THE Catholic Bishop of Derry has spoken out against the religious grouping SSPX Resistance, which has a base in West Cork.
Bishop Donal McKeown, in the parish bulletin, reminded his parishioners that SSPX Resistance, which practises the Latin mass, is not connected to the Catholic Church.
The same group has a base in Reenascreena outside Dunmanway, where it is believed a number of locals attend the Tridentine (Latin) mass in a small makeshift chapel on the site.
Bishop McKeown is the second Catholic bishop to speak out about the group, after the Archbishop of Perth in Australia made similar comments last September and pointed out the SSPXR were not connected to the church in Rome.
‘Those Catholics who choose to organise, conduct or attend such celebrations of the mass are acting in opposition to the clear and authoritative decisions of the archbishop,’ the diocese in Perth said.
Last weekend Bishop McKeown said that ‘the priests associated with SSPX Resistance Ireland are not in full communion with the Catholic Church and they do not accept the full teaching authority of the Church.’
The SSPX Resistance grew out of the original Catholic splinter group SSPX (Society of St Pius X) after Vatican II. The founder SSPX Resistance, excommunicated bishop Richard Williamson, felt the SSPX were too liberal for his ideologies.
He was later convicted of Holocaust denial after saying in an interview that he didn’t believe the WWII gas chambers existed.
He also denied the existence of Covid, and the Reenascreena ‘priests’ were seeing during the pandemic shopping in Dunmanway without wearing masks.
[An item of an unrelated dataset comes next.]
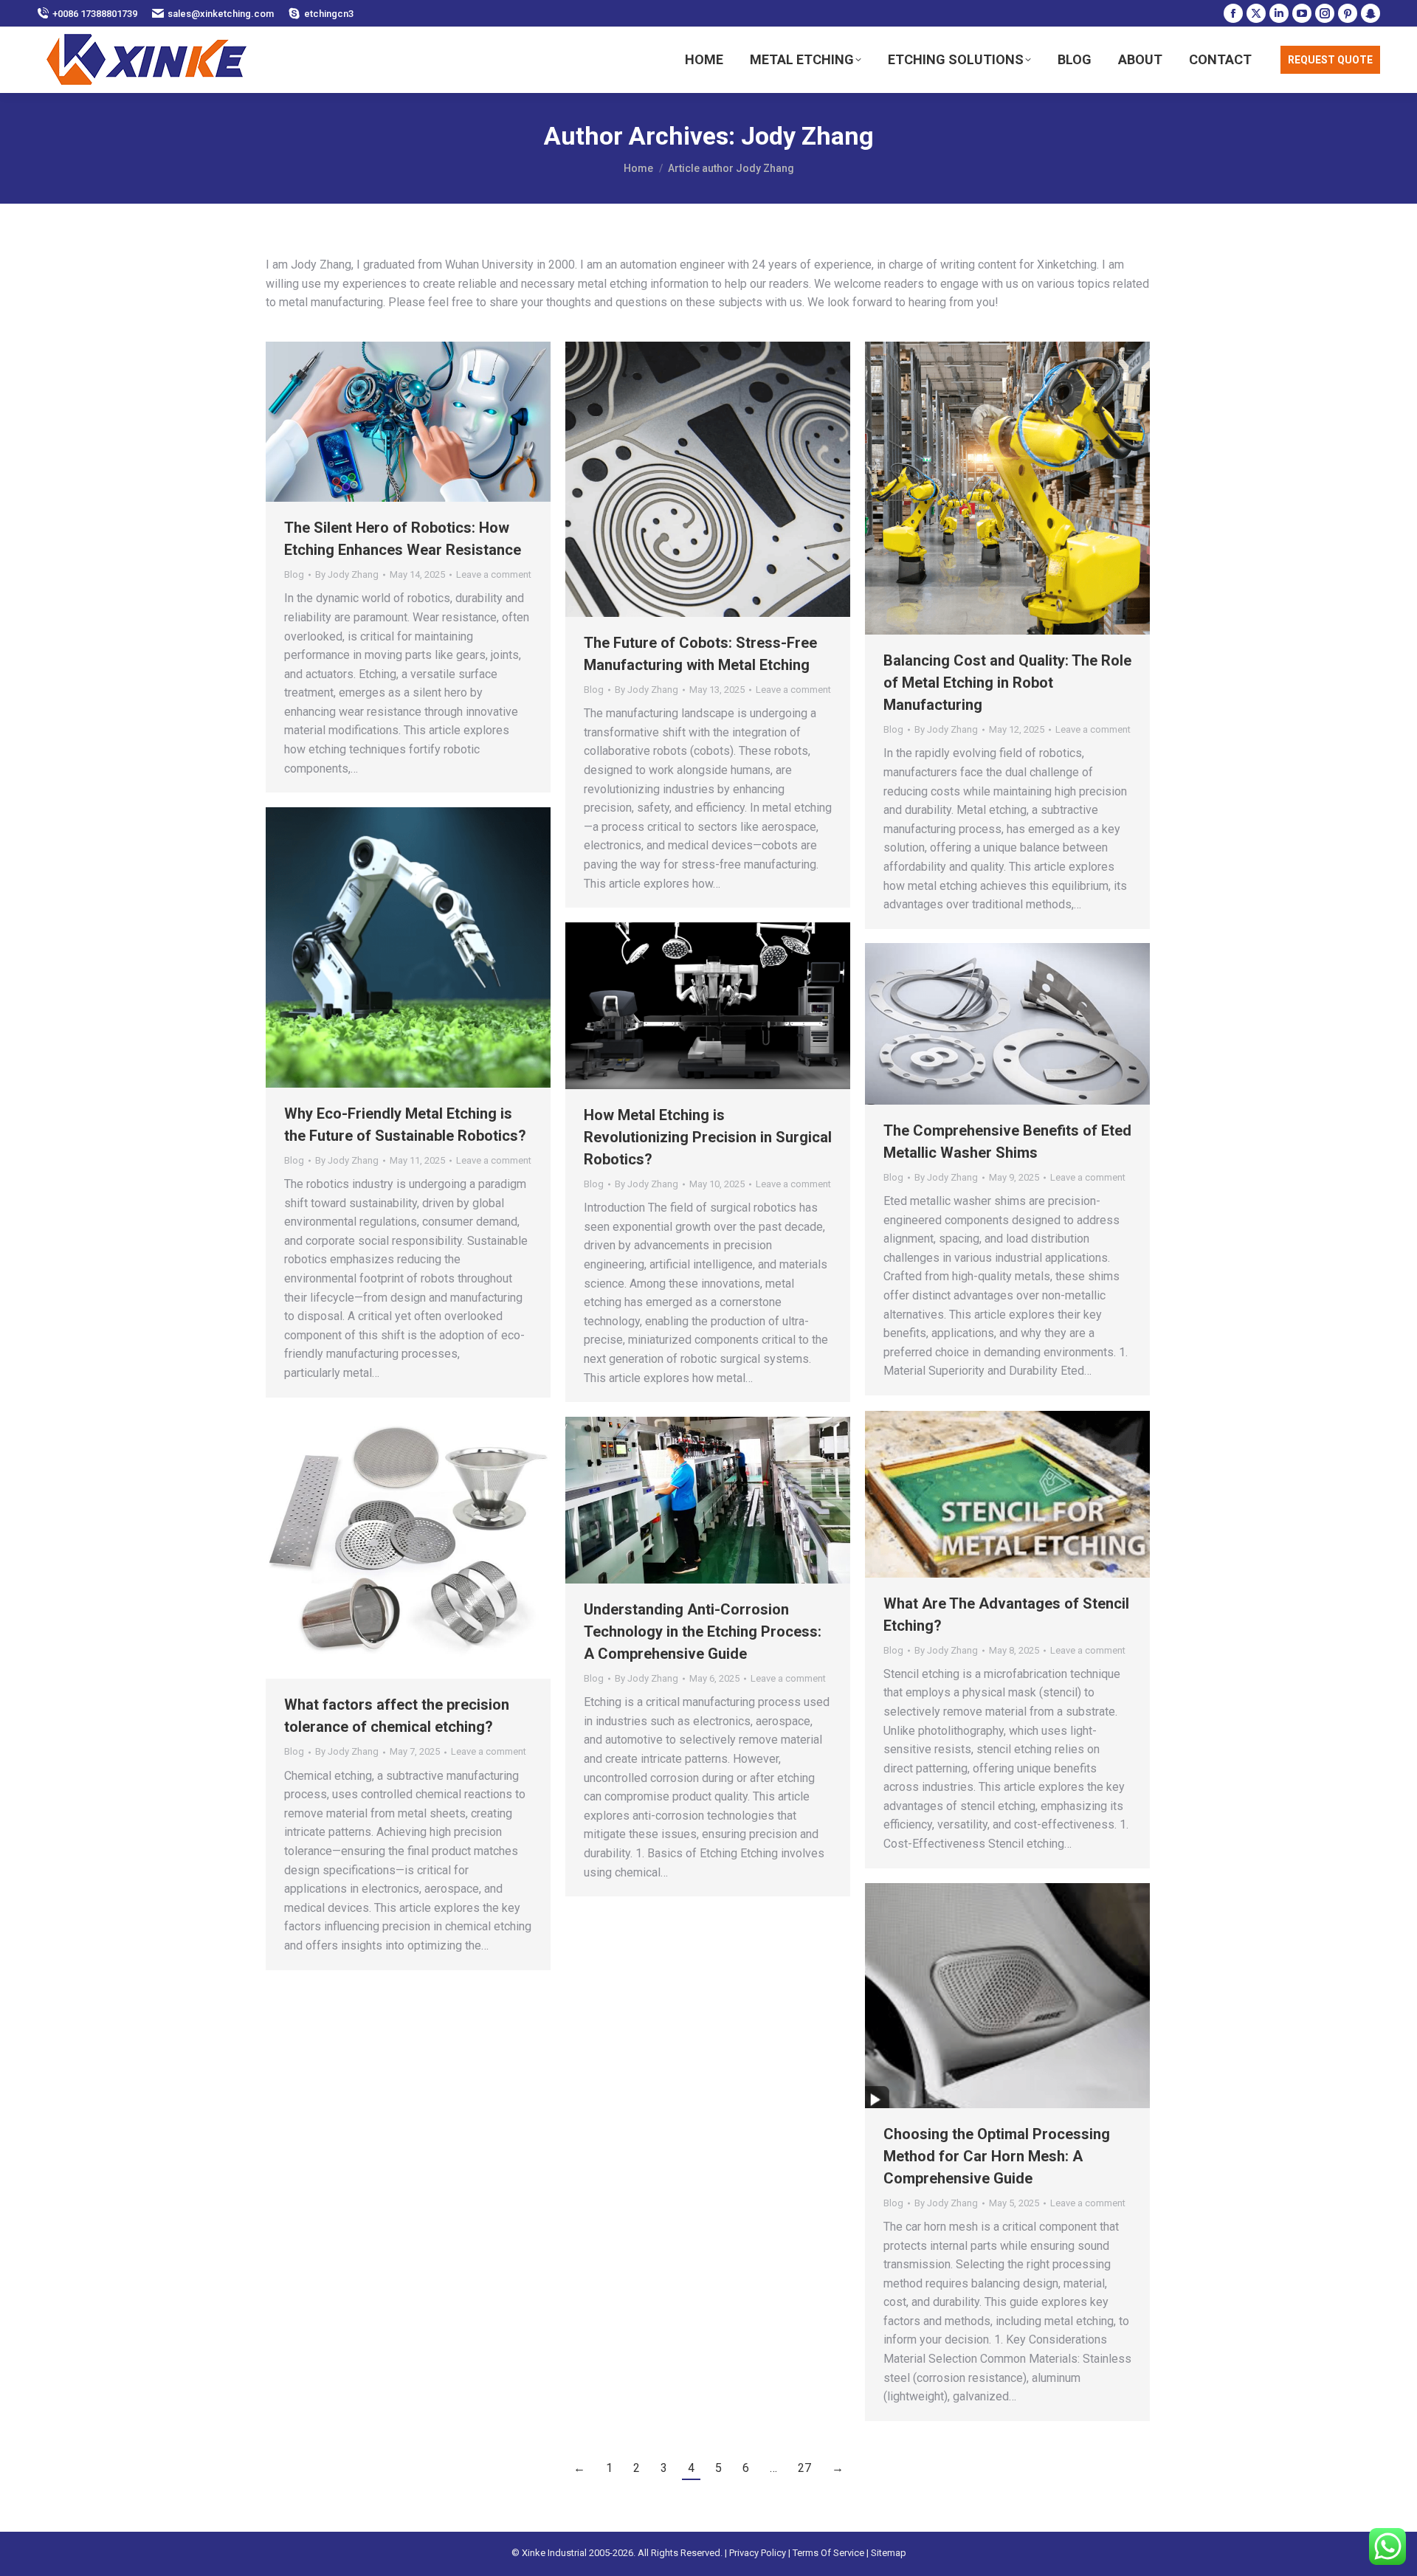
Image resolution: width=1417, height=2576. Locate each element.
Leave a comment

Williamson, who died in January of this year, ordained Giacomo Ballini as a bishop in the SSPXR and Ballini set up the priory in Reenascreena, where the Latin mass is said on a daily basis.
Bishop McKeown also reminded his flock that ‘the Catholic Church has no supervision whatsoever of priests or ministers of SSPX Resistance Ireland, who have no connection with the Diocese of Derry in terms of safeguarding practices and policies and are not overseen by the Bishop of Derry.’
This comment is believed to refer to fears that a defrocked priest has recently joined the group.
In 2017, the Guardian newspaper reported that SSPXR founder Williamson was accused of harbouring clergy accused of sexual abuse in his ‘renegade’ order, then headquartered in Kent in the UK.